**INPUT**
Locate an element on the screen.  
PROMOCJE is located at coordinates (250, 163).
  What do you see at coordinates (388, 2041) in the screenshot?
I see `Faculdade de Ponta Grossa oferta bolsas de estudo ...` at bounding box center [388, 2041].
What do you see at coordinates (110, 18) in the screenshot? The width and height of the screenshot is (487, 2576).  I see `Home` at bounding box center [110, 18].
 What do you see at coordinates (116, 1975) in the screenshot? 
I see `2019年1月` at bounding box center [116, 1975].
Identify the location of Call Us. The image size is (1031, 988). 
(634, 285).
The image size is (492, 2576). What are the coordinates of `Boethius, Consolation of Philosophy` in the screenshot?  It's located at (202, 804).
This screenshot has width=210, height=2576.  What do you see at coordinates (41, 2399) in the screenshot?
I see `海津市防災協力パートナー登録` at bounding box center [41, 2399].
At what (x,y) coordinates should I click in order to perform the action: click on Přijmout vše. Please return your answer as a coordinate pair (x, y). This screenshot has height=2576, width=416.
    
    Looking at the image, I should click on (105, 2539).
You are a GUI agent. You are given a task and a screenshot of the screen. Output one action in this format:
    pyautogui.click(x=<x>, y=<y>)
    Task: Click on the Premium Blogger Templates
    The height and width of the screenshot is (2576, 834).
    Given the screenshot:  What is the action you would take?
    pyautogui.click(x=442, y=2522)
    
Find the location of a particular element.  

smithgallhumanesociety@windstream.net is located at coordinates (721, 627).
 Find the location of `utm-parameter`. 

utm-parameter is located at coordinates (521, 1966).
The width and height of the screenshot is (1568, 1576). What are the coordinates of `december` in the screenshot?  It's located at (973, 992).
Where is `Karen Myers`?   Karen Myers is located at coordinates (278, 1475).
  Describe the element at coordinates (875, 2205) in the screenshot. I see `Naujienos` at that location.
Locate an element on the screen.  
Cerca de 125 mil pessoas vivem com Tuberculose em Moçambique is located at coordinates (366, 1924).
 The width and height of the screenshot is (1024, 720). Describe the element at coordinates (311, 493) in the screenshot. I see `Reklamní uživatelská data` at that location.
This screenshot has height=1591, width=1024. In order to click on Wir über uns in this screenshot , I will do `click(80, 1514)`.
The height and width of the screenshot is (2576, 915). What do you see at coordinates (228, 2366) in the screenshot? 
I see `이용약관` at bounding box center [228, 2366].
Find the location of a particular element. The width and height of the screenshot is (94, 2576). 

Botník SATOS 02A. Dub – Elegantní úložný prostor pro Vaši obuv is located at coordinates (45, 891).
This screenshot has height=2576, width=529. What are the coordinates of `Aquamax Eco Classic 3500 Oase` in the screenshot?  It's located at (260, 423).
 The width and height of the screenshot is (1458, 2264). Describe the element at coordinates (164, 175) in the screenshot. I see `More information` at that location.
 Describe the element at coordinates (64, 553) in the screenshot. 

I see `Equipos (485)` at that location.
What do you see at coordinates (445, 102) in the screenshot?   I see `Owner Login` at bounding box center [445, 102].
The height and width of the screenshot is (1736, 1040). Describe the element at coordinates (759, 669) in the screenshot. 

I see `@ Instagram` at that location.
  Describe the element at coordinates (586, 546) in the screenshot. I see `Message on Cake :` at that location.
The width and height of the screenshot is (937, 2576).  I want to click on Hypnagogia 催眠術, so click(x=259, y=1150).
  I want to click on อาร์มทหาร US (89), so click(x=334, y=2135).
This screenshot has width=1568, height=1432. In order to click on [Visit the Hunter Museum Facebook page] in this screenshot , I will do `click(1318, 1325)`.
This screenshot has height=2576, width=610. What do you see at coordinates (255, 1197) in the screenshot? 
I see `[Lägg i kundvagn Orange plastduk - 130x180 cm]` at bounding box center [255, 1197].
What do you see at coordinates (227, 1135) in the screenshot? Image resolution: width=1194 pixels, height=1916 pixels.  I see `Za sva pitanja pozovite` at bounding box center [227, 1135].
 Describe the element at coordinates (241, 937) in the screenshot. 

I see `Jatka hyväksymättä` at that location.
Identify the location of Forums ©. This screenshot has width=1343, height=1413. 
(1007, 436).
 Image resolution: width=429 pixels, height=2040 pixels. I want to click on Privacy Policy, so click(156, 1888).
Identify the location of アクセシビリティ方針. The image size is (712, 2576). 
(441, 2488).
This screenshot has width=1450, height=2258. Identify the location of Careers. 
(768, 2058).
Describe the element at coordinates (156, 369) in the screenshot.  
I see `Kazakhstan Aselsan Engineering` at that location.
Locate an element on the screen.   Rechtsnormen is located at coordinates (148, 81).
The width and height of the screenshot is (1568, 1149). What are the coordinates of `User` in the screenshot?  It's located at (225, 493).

**SET TASK**
Write out all of the material above verbatim, keeping every line in its original order and form.

**EXPECTED ANSWER**
Locate an element on the screen.  
PROMOCJE is located at coordinates (250, 163).
  What do you see at coordinates (388, 2041) in the screenshot?
I see `Faculdade de Ponta Grossa oferta bolsas de estudo ...` at bounding box center [388, 2041].
What do you see at coordinates (110, 18) in the screenshot? The width and height of the screenshot is (487, 2576).  I see `Home` at bounding box center [110, 18].
 What do you see at coordinates (116, 1975) in the screenshot? 
I see `2019年1月` at bounding box center [116, 1975].
Identify the location of Call Us. The image size is (1031, 988). 
(634, 285).
The image size is (492, 2576). What are the coordinates of `Boethius, Consolation of Philosophy` in the screenshot?  It's located at (202, 804).
This screenshot has width=210, height=2576.  What do you see at coordinates (41, 2399) in the screenshot?
I see `海津市防災協力パートナー登録` at bounding box center [41, 2399].
At what (x,y) coordinates should I click in order to perform the action: click on Přijmout vše. Please return your answer as a coordinate pair (x, y). This screenshot has height=2576, width=416.
    
    Looking at the image, I should click on (105, 2539).
You are a GUI agent. You are given a task and a screenshot of the screen. Output one action in this format:
    pyautogui.click(x=<x>, y=<y>)
    Task: Click on the Premium Blogger Templates
    The height and width of the screenshot is (2576, 834).
    Given the screenshot:  What is the action you would take?
    pyautogui.click(x=442, y=2522)
    
Find the location of a particular element.  

smithgallhumanesociety@windstream.net is located at coordinates (721, 627).
 Find the location of `utm-parameter`. 

utm-parameter is located at coordinates (521, 1966).
The width and height of the screenshot is (1568, 1576). What are the coordinates of `december` in the screenshot?  It's located at (973, 992).
Where is `Karen Myers`?   Karen Myers is located at coordinates (278, 1475).
  Describe the element at coordinates (875, 2205) in the screenshot. I see `Naujienos` at that location.
Locate an element on the screen.  
Cerca de 125 mil pessoas vivem com Tuberculose em Moçambique is located at coordinates (366, 1924).
 The width and height of the screenshot is (1024, 720). Describe the element at coordinates (311, 493) in the screenshot. I see `Reklamní uživatelská data` at that location.
This screenshot has height=1591, width=1024. In order to click on Wir über uns in this screenshot , I will do `click(80, 1514)`.
The height and width of the screenshot is (2576, 915). What do you see at coordinates (228, 2366) in the screenshot? 
I see `이용약관` at bounding box center [228, 2366].
Find the location of a particular element. The width and height of the screenshot is (94, 2576). 

Botník SATOS 02A. Dub – Elegantní úložný prostor pro Vaši obuv is located at coordinates (45, 891).
This screenshot has height=2576, width=529. What are the coordinates of `Aquamax Eco Classic 3500 Oase` in the screenshot?  It's located at (260, 423).
 The width and height of the screenshot is (1458, 2264). Describe the element at coordinates (164, 175) in the screenshot. I see `More information` at that location.
 Describe the element at coordinates (64, 553) in the screenshot. 

I see `Equipos (485)` at that location.
What do you see at coordinates (445, 102) in the screenshot?   I see `Owner Login` at bounding box center [445, 102].
The height and width of the screenshot is (1736, 1040). Describe the element at coordinates (759, 669) in the screenshot. 

I see `@ Instagram` at that location.
  Describe the element at coordinates (586, 546) in the screenshot. I see `Message on Cake :` at that location.
The width and height of the screenshot is (937, 2576).  I want to click on Hypnagogia 催眠術, so click(x=259, y=1150).
  I want to click on อาร์มทหาร US (89), so click(x=334, y=2135).
This screenshot has width=1568, height=1432. In order to click on [Visit the Hunter Museum Facebook page] in this screenshot , I will do `click(1318, 1325)`.
This screenshot has height=2576, width=610. What do you see at coordinates (255, 1197) in the screenshot? 
I see `[Lägg i kundvagn Orange plastduk - 130x180 cm]` at bounding box center [255, 1197].
What do you see at coordinates (227, 1135) in the screenshot? Image resolution: width=1194 pixels, height=1916 pixels.  I see `Za sva pitanja pozovite` at bounding box center [227, 1135].
 Describe the element at coordinates (241, 937) in the screenshot. 

I see `Jatka hyväksymättä` at that location.
Identify the location of Forums ©. This screenshot has width=1343, height=1413. 
(1007, 436).
 Image resolution: width=429 pixels, height=2040 pixels. I want to click on Privacy Policy, so click(156, 1888).
Identify the location of アクセシビリティ方針. The image size is (712, 2576). 
(441, 2488).
This screenshot has width=1450, height=2258. Identify the location of Careers. 
(768, 2058).
Describe the element at coordinates (156, 369) in the screenshot.  
I see `Kazakhstan Aselsan Engineering` at that location.
Locate an element on the screen.   Rechtsnormen is located at coordinates (148, 81).
The width and height of the screenshot is (1568, 1149). What are the coordinates of `User` in the screenshot?  It's located at (225, 493).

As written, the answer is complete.